§ **What the exercise asks**
Print the listing in full, with no character changed.

§ **Data shown**
--

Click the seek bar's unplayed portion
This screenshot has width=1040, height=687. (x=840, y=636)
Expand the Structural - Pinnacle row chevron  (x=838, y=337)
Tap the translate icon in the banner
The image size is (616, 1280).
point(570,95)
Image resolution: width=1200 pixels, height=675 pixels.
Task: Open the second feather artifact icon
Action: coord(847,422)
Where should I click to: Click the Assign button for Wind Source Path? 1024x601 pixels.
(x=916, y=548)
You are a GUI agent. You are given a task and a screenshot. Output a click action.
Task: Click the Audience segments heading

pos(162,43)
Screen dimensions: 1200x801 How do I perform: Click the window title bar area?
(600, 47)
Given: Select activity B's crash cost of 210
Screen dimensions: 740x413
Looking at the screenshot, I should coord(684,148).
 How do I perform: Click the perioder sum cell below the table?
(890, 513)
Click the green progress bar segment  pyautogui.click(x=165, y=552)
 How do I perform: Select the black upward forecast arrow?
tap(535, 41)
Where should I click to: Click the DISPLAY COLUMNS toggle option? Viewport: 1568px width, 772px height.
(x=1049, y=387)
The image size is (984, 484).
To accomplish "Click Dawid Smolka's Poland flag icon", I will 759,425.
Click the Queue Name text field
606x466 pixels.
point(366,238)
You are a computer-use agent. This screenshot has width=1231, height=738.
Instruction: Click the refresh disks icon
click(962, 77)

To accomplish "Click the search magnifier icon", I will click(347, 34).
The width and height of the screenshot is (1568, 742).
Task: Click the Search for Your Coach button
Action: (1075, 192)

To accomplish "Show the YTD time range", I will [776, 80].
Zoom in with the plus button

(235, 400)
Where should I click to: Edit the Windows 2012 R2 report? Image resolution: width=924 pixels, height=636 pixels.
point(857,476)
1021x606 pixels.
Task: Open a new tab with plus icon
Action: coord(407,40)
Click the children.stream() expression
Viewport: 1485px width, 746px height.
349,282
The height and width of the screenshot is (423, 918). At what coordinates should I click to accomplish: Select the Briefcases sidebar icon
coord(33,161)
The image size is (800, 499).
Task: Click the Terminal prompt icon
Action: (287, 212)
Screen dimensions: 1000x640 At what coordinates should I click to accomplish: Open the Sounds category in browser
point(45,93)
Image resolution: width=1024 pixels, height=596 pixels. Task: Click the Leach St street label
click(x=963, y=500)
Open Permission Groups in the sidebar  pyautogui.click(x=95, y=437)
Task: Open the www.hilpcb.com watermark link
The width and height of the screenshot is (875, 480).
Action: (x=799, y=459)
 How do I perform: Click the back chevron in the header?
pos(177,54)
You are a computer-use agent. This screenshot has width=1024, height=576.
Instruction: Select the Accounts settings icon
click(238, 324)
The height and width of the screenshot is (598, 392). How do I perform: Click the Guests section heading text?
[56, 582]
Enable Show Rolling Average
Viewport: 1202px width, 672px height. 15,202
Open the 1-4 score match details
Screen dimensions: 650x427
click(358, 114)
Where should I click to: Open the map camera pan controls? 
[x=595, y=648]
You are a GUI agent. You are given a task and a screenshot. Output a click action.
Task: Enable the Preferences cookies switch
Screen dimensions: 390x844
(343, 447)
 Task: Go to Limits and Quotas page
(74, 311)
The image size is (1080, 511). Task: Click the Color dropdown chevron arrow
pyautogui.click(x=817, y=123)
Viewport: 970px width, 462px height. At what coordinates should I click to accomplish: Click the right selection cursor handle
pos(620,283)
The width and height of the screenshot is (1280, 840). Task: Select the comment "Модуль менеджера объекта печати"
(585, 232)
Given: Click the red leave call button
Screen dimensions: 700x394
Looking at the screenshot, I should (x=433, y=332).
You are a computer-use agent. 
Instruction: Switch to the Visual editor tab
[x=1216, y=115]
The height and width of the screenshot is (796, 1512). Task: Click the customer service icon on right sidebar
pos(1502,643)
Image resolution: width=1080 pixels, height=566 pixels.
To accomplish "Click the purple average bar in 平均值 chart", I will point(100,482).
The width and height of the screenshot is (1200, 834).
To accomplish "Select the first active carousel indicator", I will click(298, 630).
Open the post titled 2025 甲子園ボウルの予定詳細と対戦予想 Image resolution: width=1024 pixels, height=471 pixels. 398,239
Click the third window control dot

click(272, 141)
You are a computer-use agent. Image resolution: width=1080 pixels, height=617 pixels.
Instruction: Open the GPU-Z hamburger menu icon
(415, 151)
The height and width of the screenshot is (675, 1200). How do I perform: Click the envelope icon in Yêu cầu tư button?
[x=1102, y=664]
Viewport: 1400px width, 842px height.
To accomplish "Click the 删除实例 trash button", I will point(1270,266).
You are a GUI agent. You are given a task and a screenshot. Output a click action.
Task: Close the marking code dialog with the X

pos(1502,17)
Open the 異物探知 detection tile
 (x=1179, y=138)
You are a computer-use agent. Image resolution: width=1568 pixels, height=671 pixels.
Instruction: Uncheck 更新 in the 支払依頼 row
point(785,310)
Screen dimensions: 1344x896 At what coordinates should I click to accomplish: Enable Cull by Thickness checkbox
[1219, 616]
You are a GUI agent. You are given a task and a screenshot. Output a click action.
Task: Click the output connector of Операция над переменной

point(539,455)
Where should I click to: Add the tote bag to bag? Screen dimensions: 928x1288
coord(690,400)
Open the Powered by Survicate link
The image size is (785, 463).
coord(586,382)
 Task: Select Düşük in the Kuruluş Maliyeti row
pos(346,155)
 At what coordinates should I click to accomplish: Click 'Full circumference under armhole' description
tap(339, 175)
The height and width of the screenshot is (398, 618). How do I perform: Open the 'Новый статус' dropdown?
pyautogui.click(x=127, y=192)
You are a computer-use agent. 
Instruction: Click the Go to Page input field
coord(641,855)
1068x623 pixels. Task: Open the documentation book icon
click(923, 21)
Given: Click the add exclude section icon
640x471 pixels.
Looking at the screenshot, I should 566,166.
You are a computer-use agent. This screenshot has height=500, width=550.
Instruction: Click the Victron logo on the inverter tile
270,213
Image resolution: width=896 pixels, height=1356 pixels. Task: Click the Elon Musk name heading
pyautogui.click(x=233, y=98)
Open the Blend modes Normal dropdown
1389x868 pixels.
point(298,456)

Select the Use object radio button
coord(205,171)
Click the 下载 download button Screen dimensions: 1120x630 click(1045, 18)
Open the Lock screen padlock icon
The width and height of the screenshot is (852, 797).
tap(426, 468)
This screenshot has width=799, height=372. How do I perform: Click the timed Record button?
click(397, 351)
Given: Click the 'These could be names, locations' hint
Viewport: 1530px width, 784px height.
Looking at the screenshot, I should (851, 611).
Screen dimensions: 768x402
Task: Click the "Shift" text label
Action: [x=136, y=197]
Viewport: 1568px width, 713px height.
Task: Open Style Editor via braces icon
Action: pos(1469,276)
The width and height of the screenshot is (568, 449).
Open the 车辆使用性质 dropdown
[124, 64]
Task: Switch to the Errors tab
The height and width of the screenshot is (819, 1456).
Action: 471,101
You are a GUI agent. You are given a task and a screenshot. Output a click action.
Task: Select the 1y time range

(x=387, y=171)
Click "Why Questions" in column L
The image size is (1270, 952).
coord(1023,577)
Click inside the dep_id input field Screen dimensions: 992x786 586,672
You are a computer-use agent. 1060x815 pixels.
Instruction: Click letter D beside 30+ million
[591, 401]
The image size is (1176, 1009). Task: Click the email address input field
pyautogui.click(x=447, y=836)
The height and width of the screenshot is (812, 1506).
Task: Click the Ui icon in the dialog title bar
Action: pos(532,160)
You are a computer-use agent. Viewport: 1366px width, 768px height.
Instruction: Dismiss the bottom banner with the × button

--

§ **Your solution**
Click the seek bar's unplayed portion
This screenshot has width=1040, height=687. (x=840, y=636)
Expand the Structural - Pinnacle row chevron  (x=838, y=337)
Tap the translate icon in the banner
The image size is (616, 1280).
point(570,95)
Image resolution: width=1200 pixels, height=675 pixels.
Task: Open the second feather artifact icon
Action: coord(847,422)
Where should I click to: Click the Assign button for Wind Source Path? 1024x601 pixels.
(x=916, y=548)
You are a GUI agent. You are given a task and a screenshot. Output a click action.
Task: Click the Audience segments heading

pos(162,43)
Screen dimensions: 1200x801 How do I perform: Click the window title bar area?
(600, 47)
Given: Select activity B's crash cost of 210
Screen dimensions: 740x413
Looking at the screenshot, I should coord(684,148).
 How do I perform: Click the perioder sum cell below the table?
(890, 513)
Click the green progress bar segment  pyautogui.click(x=165, y=552)
 How do I perform: Select the black upward forecast arrow?
tap(535, 41)
Where should I click to: Click the DISPLAY COLUMNS toggle option? Viewport: 1568px width, 772px height.
(x=1049, y=387)
The image size is (984, 484).
To accomplish "Click Dawid Smolka's Poland flag icon", I will 759,425.
Click the Queue Name text field
606x466 pixels.
point(366,238)
You are a computer-use agent. This screenshot has width=1231, height=738.
Instruction: Click the refresh disks icon
click(962, 77)

To accomplish "Click the search magnifier icon", I will click(347, 34).
The width and height of the screenshot is (1568, 742).
Task: Click the Search for Your Coach button
Action: (1075, 192)

To accomplish "Show the YTD time range", I will [776, 80].
Zoom in with the plus button

(235, 400)
Where should I click to: Edit the Windows 2012 R2 report? Image resolution: width=924 pixels, height=636 pixels.
point(857,476)
1021x606 pixels.
Task: Open a new tab with plus icon
Action: coord(407,40)
Click the children.stream() expression
Viewport: 1485px width, 746px height.
349,282
The height and width of the screenshot is (423, 918). At what coordinates should I click to accomplish: Select the Briefcases sidebar icon
coord(33,161)
The image size is (800, 499).
Task: Click the Terminal prompt icon
Action: (287, 212)
Screen dimensions: 1000x640 At what coordinates should I click to accomplish: Open the Sounds category in browser
point(45,93)
Image resolution: width=1024 pixels, height=596 pixels. Task: Click the Leach St street label
click(x=963, y=500)
Open Permission Groups in the sidebar  pyautogui.click(x=95, y=437)
Task: Open the www.hilpcb.com watermark link
The width and height of the screenshot is (875, 480).
Action: (x=799, y=459)
 How do I perform: Click the back chevron in the header?
pos(177,54)
You are a computer-use agent. This screenshot has width=1024, height=576.
Instruction: Select the Accounts settings icon
click(238, 324)
The height and width of the screenshot is (598, 392). How do I perform: Click the Guests section heading text?
[56, 582]
Enable Show Rolling Average
Viewport: 1202px width, 672px height. 15,202
Open the 1-4 score match details
Screen dimensions: 650x427
click(358, 114)
Where should I click to: Open the map camera pan controls? 
[x=595, y=648]
You are a GUI agent. You are given a task and a screenshot. Output a click action.
Task: Enable the Preferences cookies switch
Screen dimensions: 390x844
(343, 447)
 Task: Go to Limits and Quotas page
(74, 311)
The image size is (1080, 511). Task: Click the Color dropdown chevron arrow
pyautogui.click(x=817, y=123)
Viewport: 970px width, 462px height. At what coordinates should I click to accomplish: Click the right selection cursor handle
pos(620,283)
The width and height of the screenshot is (1280, 840). Task: Select the comment "Модуль менеджера объекта печати"
(585, 232)
Given: Click the red leave call button
Screen dimensions: 700x394
Looking at the screenshot, I should (x=433, y=332).
You are a computer-use agent. 
Instruction: Switch to the Visual editor tab
[x=1216, y=115]
The height and width of the screenshot is (796, 1512). Task: Click the customer service icon on right sidebar
pos(1502,643)
Image resolution: width=1080 pixels, height=566 pixels.
To accomplish "Click the purple average bar in 平均值 chart", I will point(100,482).
The width and height of the screenshot is (1200, 834).
To accomplish "Select the first active carousel indicator", I will click(298, 630).
Open the post titled 2025 甲子園ボウルの予定詳細と対戦予想 Image resolution: width=1024 pixels, height=471 pixels. 398,239
Click the third window control dot

click(272, 141)
You are a computer-use agent. Image resolution: width=1080 pixels, height=617 pixels.
Instruction: Open the GPU-Z hamburger menu icon
(415, 151)
The height and width of the screenshot is (675, 1200). How do I perform: Click the envelope icon in Yêu cầu tư button?
[x=1102, y=664]
Viewport: 1400px width, 842px height.
To accomplish "Click the 删除实例 trash button", I will point(1270,266).
You are a GUI agent. You are given a task and a screenshot. Output a click action.
Task: Close the marking code dialog with the X

pos(1502,17)
Open the 異物探知 detection tile
 (x=1179, y=138)
You are a computer-use agent. Image resolution: width=1568 pixels, height=671 pixels.
Instruction: Uncheck 更新 in the 支払依頼 row
point(785,310)
Screen dimensions: 1344x896 At what coordinates should I click to accomplish: Enable Cull by Thickness checkbox
[1219, 616]
You are a GUI agent. You are given a task and a screenshot. Output a click action.
Task: Click the output connector of Операция над переменной

point(539,455)
Where should I click to: Add the tote bag to bag? Screen dimensions: 928x1288
coord(690,400)
Open the Powered by Survicate link
The image size is (785, 463).
coord(586,382)
 Task: Select Düşük in the Kuruluş Maliyeti row
pos(346,155)
 At what coordinates should I click to accomplish: Click 'Full circumference under armhole' description
tap(339, 175)
The height and width of the screenshot is (398, 618). How do I perform: Open the 'Новый статус' dropdown?
pyautogui.click(x=127, y=192)
You are a computer-use agent. 
Instruction: Click the Go to Page input field
coord(641,855)
1068x623 pixels. Task: Open the documentation book icon
click(923, 21)
Given: Click the add exclude section icon
640x471 pixels.
Looking at the screenshot, I should 566,166.
You are a computer-use agent. This screenshot has height=500, width=550.
Instruction: Click the Victron logo on the inverter tile
270,213
Image resolution: width=896 pixels, height=1356 pixels. Task: Click the Elon Musk name heading
pyautogui.click(x=233, y=98)
Open the Blend modes Normal dropdown
1389x868 pixels.
point(298,456)

Select the Use object radio button
coord(205,171)
Click the 下载 download button Screen dimensions: 1120x630 click(1045, 18)
Open the Lock screen padlock icon
The width and height of the screenshot is (852, 797).
tap(426, 468)
This screenshot has width=799, height=372. How do I perform: Click the timed Record button?
click(397, 351)
Given: Click the 'These could be names, locations' hint
Viewport: 1530px width, 784px height.
Looking at the screenshot, I should (851, 611).
Screen dimensions: 768x402
Task: Click the "Shift" text label
Action: [x=136, y=197]
Viewport: 1568px width, 713px height.
Task: Open Style Editor via braces icon
Action: pos(1469,276)
The width and height of the screenshot is (568, 449).
Open the 车辆使用性质 dropdown
[124, 64]
Task: Switch to the Errors tab
The height and width of the screenshot is (819, 1456).
Action: 471,101
You are a GUI agent. You are given a task and a screenshot. Output a click action.
Task: Select the 1y time range

(x=387, y=171)
Click "Why Questions" in column L
The image size is (1270, 952).
coord(1023,577)
Click inside the dep_id input field Screen dimensions: 992x786 586,672
You are a computer-use agent. 1060x815 pixels.
Instruction: Click letter D beside 30+ million
[591, 401]
The image size is (1176, 1009). Task: Click the email address input field
pyautogui.click(x=447, y=836)
The height and width of the screenshot is (812, 1506).
Task: Click the Ui icon in the dialog title bar
Action: pos(532,160)
You are a computer-use agent. Viewport: 1366px width, 768px height.
Instruction: Dismiss the bottom banner with the × button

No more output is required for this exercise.